The latest guy to go through this is the preternaturally talented Gunnar Henderson. Drafted in 2019 as a 19-year-old out of John T. Morgan Academy in Selma, Alabama, Henderson absolutely blazed through the minors. The youngest guy at each rung he climbed, Gunnar had an impressive .866 OPS in 246 games between Low-A Delmarva and Triple-A Norfolk before the call-up came for him on August 31, 2022.
Henderson, similar to Mountcastle, had an impressive 34-game stint with the Orioles last fall, managing a .259/.348/.440, a .788 OPS, and a 124 OPS+. The power and the patience showed through clearly. Combine that with defensive range, sure hands, and a powerful arm from the left side of the diamond and suddenly, the question wasn’t whether the O’s No. 1 prospect would stick in the big leagues, but only where the Orioles would play him.
We’re only 23 games into 2023, but for the young buck it’s been a rude awakening. Gunnar is slashing a measly .203/.363/.344. He’s struck out 26 times in 80 plate appearances, a bloated 32.5%. Whereas last season almost 54% of Henderson’s batted balls were hard hit (95 mph or more) this year only 42% are.
As 4 Non Blondes once posed the question [dated reference alert]: what’s going on?
Here’s what’s not: the pitch mix Henderson is seeing, which has stayed almost exactly the same over the two months he’s been in the big leagues, September 2022 and April 2023. Throughout, Henderson has faced a consistent diet of fastballs (53%) and hit them consistently, averaging an impressive .322 against heaters in 2022 and .300 in 2023. (His average exit velocity off of fastballs is actually up by 2.5 mph this year, so the contact has been good.)
What has changed, however, is location. Last season, Gunnar saw many more outside pitches than inside ones, especially low in the zone (115:85). This year, the ratio of outside-to-inside is largely even (66:62). What this means: opposing teams seem to be cuing into a weakness down around the hands.
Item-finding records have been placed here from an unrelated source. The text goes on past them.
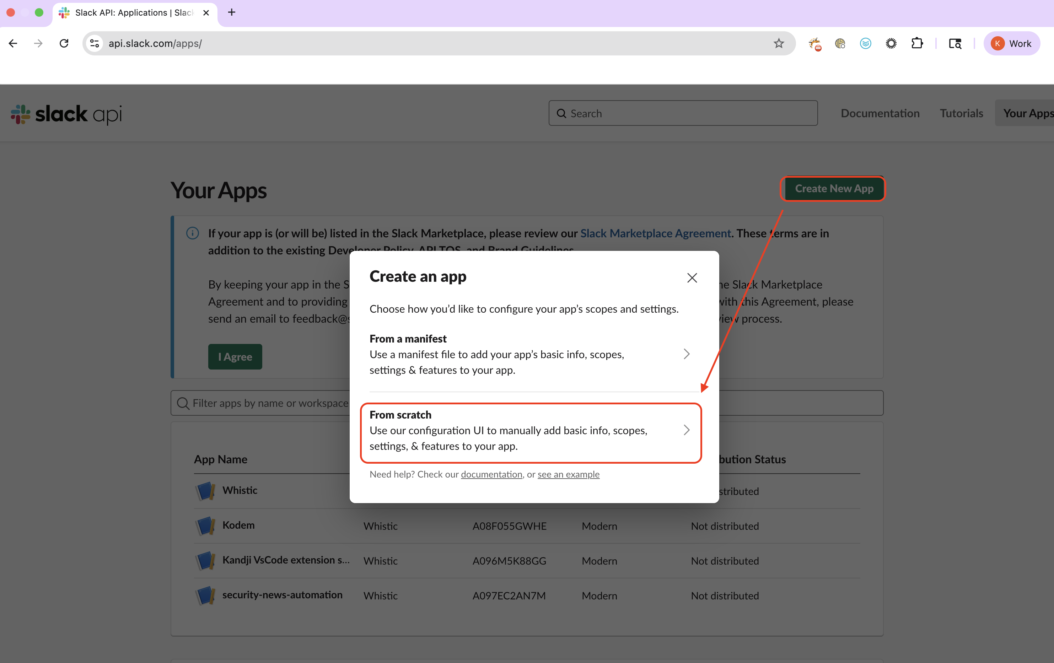1054x663 pixels.
Task: Open the Documentation nav item
Action: [x=880, y=113]
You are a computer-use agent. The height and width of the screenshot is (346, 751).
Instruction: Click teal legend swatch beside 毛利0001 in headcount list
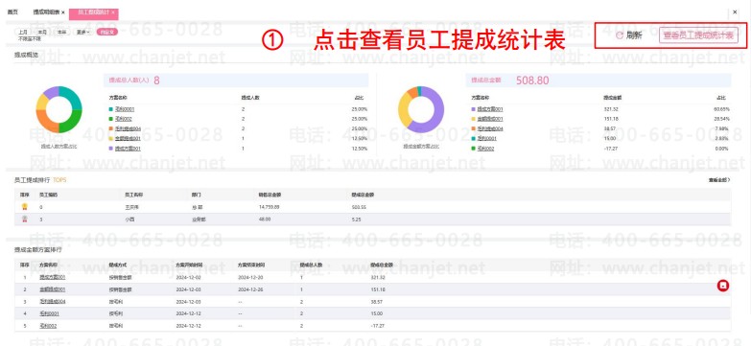click(x=111, y=109)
In that same part of the zone, Henderson’s expected average is a stunning .009 (!), his whiff percentage is 80% and his average launch angle is -11. Translation: in the low-and-inside quarter of the zone, Gunnar Henderson is swinging over pitches (particularly breaking pitches) or making weak contact on them.
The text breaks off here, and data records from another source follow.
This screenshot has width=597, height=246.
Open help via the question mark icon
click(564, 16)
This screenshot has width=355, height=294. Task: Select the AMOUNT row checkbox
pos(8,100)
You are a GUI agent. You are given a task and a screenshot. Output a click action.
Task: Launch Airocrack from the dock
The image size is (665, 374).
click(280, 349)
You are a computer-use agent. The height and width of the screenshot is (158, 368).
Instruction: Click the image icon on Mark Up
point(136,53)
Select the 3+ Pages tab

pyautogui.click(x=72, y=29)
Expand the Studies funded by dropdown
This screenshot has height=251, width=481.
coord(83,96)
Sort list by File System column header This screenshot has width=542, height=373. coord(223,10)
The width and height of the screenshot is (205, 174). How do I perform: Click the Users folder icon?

One idea about what could be causing this: Henderson’s swing. His power numbers are not down; in fact, his launch angle is up by 10% and his groundball percentage is down by 15%, despite his diminished quality of contact (e.g. his hard hit % is down 11% this year). Henderson was bad against breaking balls last season (an .184 expected average), but this year the heater-breaking ball gap is even worse: he’s faced 109 of these pitches and is actually batting .053 against them (.132 xBA). More troublingly, Gunnar’s whiff rate on breaking pitches has ballooned, from 33.9% last year to 50.0% now.
I think it’s possible the rookie has been given an assignment to focus on his power by developing something of an uppercut, and that this is hurting his performance against low-and-inside pitches. This also seems likely because it’s not like he’s been swinging wildly at everything: Henderson’s overall walk rate is up by 6% and his swing percentage is down by about that much, too. He’s being choosy; he’s just not making good contact on the low pitch.
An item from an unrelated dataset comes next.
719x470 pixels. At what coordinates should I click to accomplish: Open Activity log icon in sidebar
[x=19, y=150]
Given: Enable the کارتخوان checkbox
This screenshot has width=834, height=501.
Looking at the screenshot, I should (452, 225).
All this said, there is abundant room for optimism: Henderson is likely to make adjustments and correct this problem. One reason to think so: he’s always done this. In early 2022, MLB Pipeline wrote, “Henderson has always been young for his level and the Orioles have been pleased with how he’s responded with the challenges each promotion presented.” Over the seasons, the report noted, the lefty has continually cut down on his swing-and-miss rate and made “strides on pitch selection, chasing out of the zone and maintaining his emotions in the box as he’s moved up the ladder.”
We’re seeing a similar issue now, and we should believe Henderson will continue to show his adaptability—not just because of his reputation, but also because of his age and his recent trends. The 21-year-old Gunnar Henderson is younger than all but two current MLB players, the Cardinals’ Jordan Walker and the Rockies’ Ezequiel Tovar. And over the last two weeks, he’s slashing .273/.400/.424 and over the last week, that’s .313/.353/.563.